The search for the next James Bond has officially begun, which means the film industry has collectively decided that what the world needs right now is another expensive audition for a role that hasn’t changed since 1962. Callum Turner, Jacob Elordi, and Harris Dickinson are among the frontrunners—a lineup so aggressively British-adjacent that you could cast them all in the same film and nobody would notice the difference except for their cheekbones.

This is not a search for reinvention. This is a search for the same guy, but younger, with better skin, and ideally someone whose publicist can spin “emotionally unavailable” as “mysterious.” The Bond franchise has spent sixty years perfecting the art of casting a man in a suit and calling it character development. Now they’re doing it again, but with focus groups and a casting director who has definitely watched TikTok at least once.

Let’s be honest about what this audition process actually is: a corporate ritual where Hollywood pretends it’s looking for something new while systematically eliminating anyone who doesn’t fit the exact mold of a posh guy who can hold a martini without looking confused. The candidates are already pre-selected from a pool of actors whose entire career trajectory has been leading to this moment—the moment they can finally wear a tuxedo and point a gun at people with a raised eyebrow.

Why are we still doing this? Because Bond works. Not because Bond is good or necessary or even remotely relevant to how actual espionage operates—Bond works because we’ve collectively agreed that a man in a tuxedo solving problems with violence and occasional flirtation is the baseline for masculinity in cinema. We’ve spent decades critiquing this exact archetype while simultaneously spending billions of dollars to watch it happen again with a new face.
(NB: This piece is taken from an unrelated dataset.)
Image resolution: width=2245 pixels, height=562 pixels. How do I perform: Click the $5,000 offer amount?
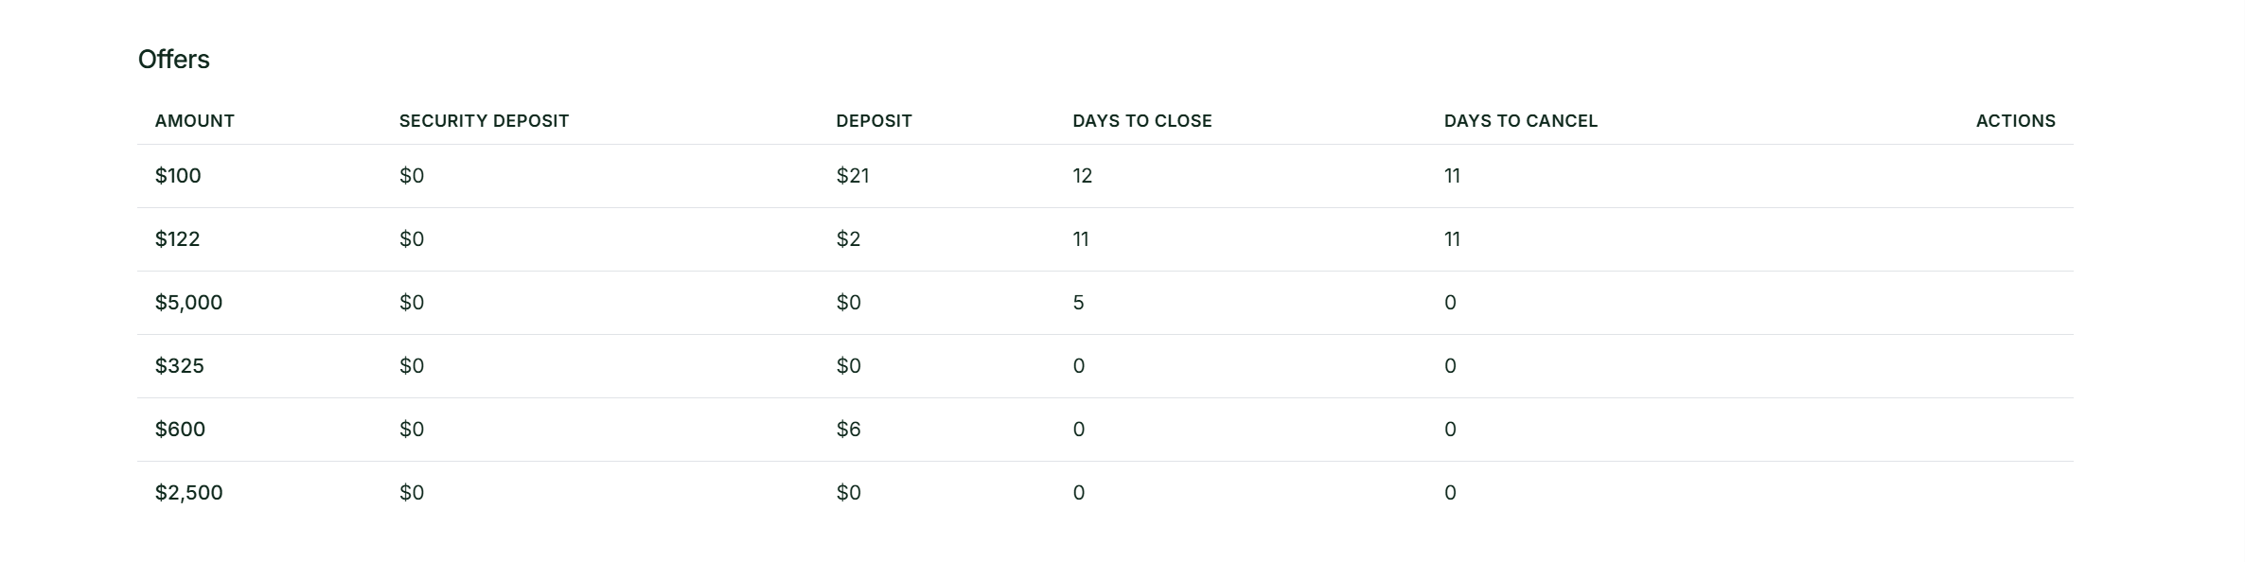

The audition itself is the farcical part. These men—Turner, Elordi, Dickinson, and whoever else gets paraded through the Eon Productions offices—will be asked to embody a character that was already a parody of itself by the 1980s. They’ll do the walk. They’ll do the look. They’ll say the catchphrases. One of them will get the job, and then we’ll spend three years hearing about how “this Bond is different”—he’s vulnerable, he’s complex, he’s got a sad backstory. And then he’ll wear a tuxedo and point a gun at people with a raised eyebrow, and we’ll all pretend we’re watching something we haven’t seen before.
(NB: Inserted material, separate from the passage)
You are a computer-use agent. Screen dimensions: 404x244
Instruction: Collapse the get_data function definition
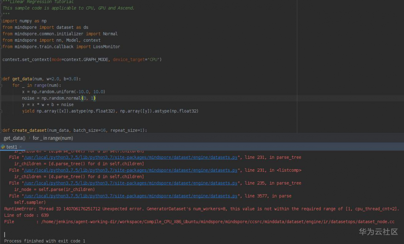tap(1, 79)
The real audition isn’t for the role of James Bond. The real audition is for the public to accept that this is still what we want from our action heroes in 2026. It’s a referendum on whether we’re genuinely invested in how cinema evolves or whether we just want the same product with better marketing and a younger star’s Instagram following.

Eordan won’t get it. Turner probably won’t either. Dickinson has the bone structure. But here’s the thing: it doesn’t matter. Whoever gets cast will spend the next six months doing press junkets explaining how they’re bringing “depth” and “nuance” to a character whose primary character trait is that he looks good in formal wear. The film will make a billion dollars. Critics will write thoughtful pieces about toxic masculinity while simultaneously reviewing the film as if it’s a work of art rather than a perfume advertisement with explosions.

The audition process has already told us everything we need to know. The frontrunners are all conventionally handsome, all British or British-adjacent, all capable of looking menacing while wearing designer clothing. None of them are going to surprise anyone. None of them are going to change anything. The only variable is which one photographs best in the final promotional materials, and that’s already been decided by a focus group of people who think “edgy” means a slightly darker suit.

So congratulations to Turner, Elordi, and Dickinson. One of you will get to spend the next decade of your life being asked the same questions about what you bring to the role, what your version of Bond looks like, and whether you’ve seen the previous films. The answer is always yes. The version is always the same. And the role is still just a posh guy in a tuxedo, now with your face attached to it.